(Required work):
Update the items from the line containing "Open the hamburger navigation menu" down to the line containing "pos(218,503)", replacing "search zoom icon" with "zoom button" and changing nothing else. Omit the pictures from your answer.

(Data shown):
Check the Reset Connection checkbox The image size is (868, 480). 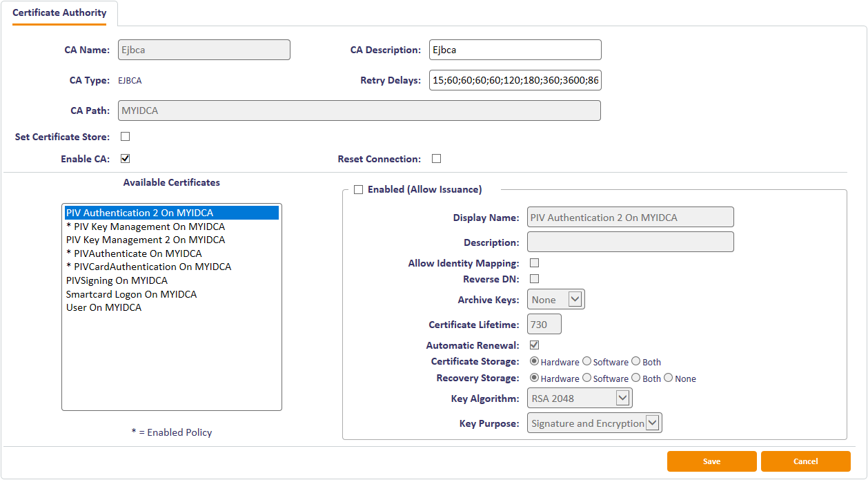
--
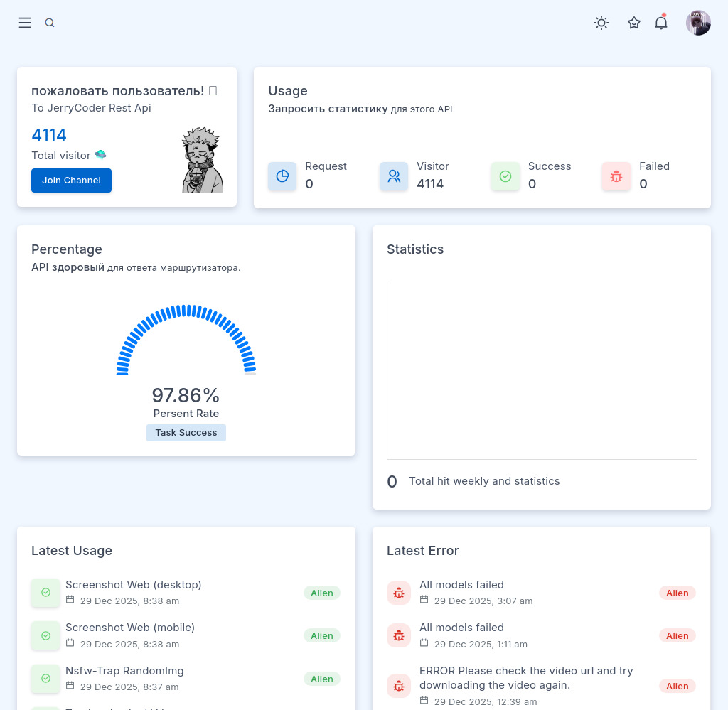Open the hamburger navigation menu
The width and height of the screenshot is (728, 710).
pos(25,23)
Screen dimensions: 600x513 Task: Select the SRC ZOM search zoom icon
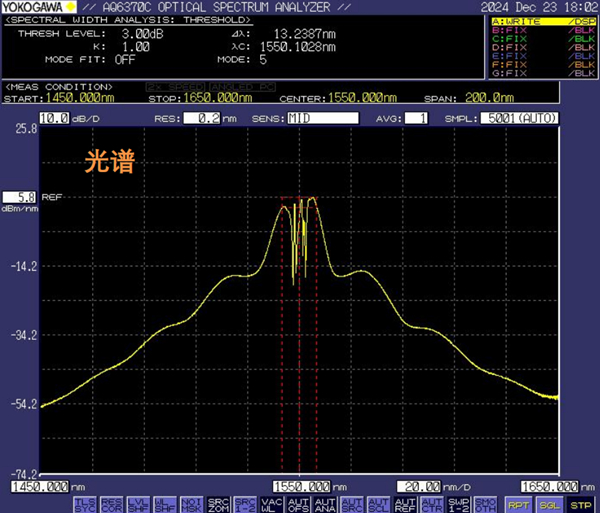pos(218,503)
* * *
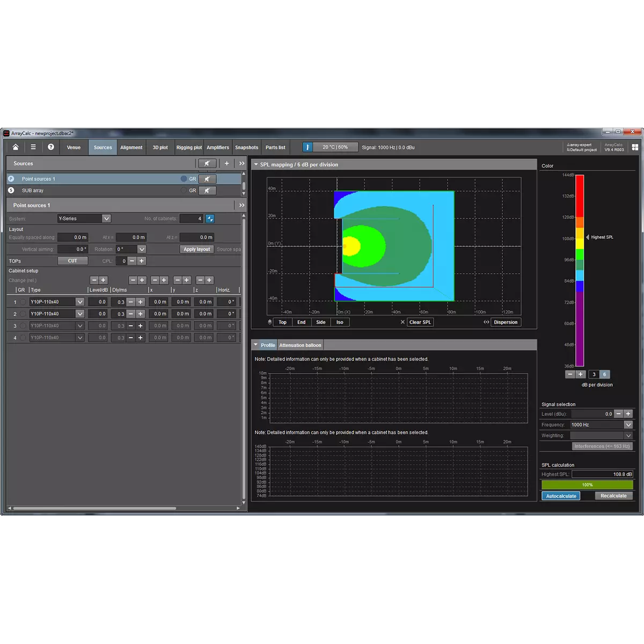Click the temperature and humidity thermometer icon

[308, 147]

(Exercise output):
Open the hamburger navigation menu
The width and height of the screenshot is (728, 710).
pos(25,23)
Screen dimensions: 600x513 Task: Select the SRC ZOM zoom button
pos(218,503)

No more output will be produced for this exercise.